Il conviendra en conséquence de condamner SCI NADEM FEBVAY à verser au syndicat des copropriétaires la somme de 900,00 euros à titre de dommages et intérêts en réparation du préjudice financier causé.
Sur les demandes accessoires
— Sur les dépens
Aux termes de l’article 696 du code de procédure civile, la partie perdante est condamnée aux entiers dépens à moins que le juge par décision motivée n’en mette la totalité ou une fraction à la charge d’une autre partie.
La SCI NADEM FEBVAY sera condamnée aux entiers dépens de l’instance.
— Sur les frais non compris dans les dépens
En application de l’article 700 du code de procédure civile, le juge condamne la partie tenue aux dépens ou la partie perdant à payer à l’autre partie la somme qu’il détermine au titre des frais exposés et non compris dans les dépens. Le juge tient compte de l’équité ou de la situation économique de la partie condamnée. Il peut même d’office pour des raisons tirées des mêmes considération dire qu’il n’y a lieu à condamnation.
Il serait inéquitable de laisser à la charge du syndicat des copropriétaires les frais exposés par lui dans la présente instance et non compris dans les dépens. La somme de 1.920,00 euros lui sera donc allouée au titre de l’article 700 du code de procédure civile.
— Sur l’exécution provisoire
Aux termes des articles 514 et suivants du code de procédure civile, dans leur rédaction issue du décret n°2019-1333 du 11 décembre 2019 et applicable aux instances introduites à compter du 1er janvier 2020, les décisions de première instance sont de droit exécutoires à titre provisoire à moins que la loi ou la décision rendue n’en dispose autrement.
Le juge peut écarter l’exécution provisoire de droit, en tout ou partie, s’il estime qu’elle est incompatible avec la nature de l’affaire.
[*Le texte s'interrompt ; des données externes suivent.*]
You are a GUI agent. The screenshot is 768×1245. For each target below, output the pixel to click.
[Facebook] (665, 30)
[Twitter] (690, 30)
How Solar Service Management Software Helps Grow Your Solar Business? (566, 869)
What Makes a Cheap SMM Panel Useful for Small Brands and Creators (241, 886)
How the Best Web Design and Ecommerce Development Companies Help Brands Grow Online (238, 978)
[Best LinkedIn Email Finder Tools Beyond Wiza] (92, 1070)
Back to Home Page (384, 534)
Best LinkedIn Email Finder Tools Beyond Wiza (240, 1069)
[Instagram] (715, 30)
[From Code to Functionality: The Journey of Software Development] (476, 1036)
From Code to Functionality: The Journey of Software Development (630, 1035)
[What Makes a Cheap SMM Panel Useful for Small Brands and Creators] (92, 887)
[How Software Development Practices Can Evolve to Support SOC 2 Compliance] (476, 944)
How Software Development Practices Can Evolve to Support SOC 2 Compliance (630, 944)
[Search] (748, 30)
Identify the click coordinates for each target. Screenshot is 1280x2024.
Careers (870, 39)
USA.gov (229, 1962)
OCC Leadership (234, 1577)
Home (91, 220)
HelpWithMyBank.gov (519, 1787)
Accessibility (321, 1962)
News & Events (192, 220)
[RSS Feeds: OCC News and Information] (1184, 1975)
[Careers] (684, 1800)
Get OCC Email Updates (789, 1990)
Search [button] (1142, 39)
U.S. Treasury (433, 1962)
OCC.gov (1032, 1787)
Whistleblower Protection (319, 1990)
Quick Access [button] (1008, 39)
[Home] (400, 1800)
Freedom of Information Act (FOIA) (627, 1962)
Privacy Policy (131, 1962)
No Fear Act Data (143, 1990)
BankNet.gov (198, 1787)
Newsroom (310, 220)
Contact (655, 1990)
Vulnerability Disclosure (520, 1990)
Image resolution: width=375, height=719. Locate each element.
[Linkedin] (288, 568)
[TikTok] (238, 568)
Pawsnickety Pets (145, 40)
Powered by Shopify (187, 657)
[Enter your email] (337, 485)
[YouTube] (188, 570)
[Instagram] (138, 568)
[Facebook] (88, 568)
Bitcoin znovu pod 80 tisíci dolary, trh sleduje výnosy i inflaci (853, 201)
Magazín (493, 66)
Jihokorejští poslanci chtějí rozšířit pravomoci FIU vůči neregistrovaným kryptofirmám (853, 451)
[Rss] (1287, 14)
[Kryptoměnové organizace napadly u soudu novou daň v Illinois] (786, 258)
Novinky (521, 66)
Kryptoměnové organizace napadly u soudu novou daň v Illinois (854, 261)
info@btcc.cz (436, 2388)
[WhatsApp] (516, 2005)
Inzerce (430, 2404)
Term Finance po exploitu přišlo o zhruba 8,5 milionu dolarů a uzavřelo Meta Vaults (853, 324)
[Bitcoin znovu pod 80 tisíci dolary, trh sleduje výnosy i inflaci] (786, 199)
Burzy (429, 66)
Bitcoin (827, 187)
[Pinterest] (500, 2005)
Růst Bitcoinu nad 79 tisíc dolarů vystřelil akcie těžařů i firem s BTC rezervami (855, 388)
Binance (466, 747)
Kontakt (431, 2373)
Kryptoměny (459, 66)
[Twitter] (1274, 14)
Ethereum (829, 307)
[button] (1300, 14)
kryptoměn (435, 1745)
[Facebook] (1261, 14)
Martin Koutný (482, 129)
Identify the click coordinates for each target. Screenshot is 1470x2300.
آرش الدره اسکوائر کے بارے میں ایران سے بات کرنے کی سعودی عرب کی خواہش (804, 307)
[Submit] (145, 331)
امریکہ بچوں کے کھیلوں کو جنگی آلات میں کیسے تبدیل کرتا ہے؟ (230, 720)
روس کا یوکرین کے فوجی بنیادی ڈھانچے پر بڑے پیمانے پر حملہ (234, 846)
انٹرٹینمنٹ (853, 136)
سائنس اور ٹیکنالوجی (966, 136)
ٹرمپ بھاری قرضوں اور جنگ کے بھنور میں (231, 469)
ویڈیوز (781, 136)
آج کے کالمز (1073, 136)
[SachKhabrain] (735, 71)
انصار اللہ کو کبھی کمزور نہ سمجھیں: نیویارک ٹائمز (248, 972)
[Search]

Il statue, d’office ou à la demande d’une partie, par décision spécialement motivée.
En l’espèce, la nature des condamnations prononcées et l’ancienneté du litige justifient que l’exécution provisoire de droit ne soit pas écartée.
PAR CES MOTIFS,
Le tribunal judiciaire statuant par un jugement réputé contradictoire, en premier ressort, après débats en audience publique et par mise à disposition au greffe,
CONDAMNE la SCI NADEM FEBVAY à payer au syndicat des copropriétaires de l’immeuble sis [Adresse 3]) pris en la personne de son syndic en exercice la SAS MAVILLE IMMOBILIER ;
— la somme de 9.391,24 euros arrêtés au 5 juillet 2024 (appel provisionnel et fonds de travaux du 3ème trimestre 2024 inclus) au titre d’arriérés de charges de copropriété et travaux avec intérêts au taux légal à compter du 17 mai 2024 sur la somme de 8.896,47 euros et de l’assignation pour le surplus ;
— la somme de 170,51 euros au titre des frais nécessaires ;
— la somme de 900,00 euros à titre des dommages et intérêts avec intérêts au taux légal à compter de la signification du présent jugement ;
— la somme de 1.920,00 euros au titre de l’article 700 du code de procédure civile ;
CONDAMNE SCI NADEM FEBVAY aux entiers dépens de l’instance ;
REJETTE le surplus des demandes ;
RAPPELLE que l’exécution provisoire du jugement est de droit ;
Ainsi jugé et prononcé par mise à disposition les jour, mois et an susdits par le président et le greffier susnommés.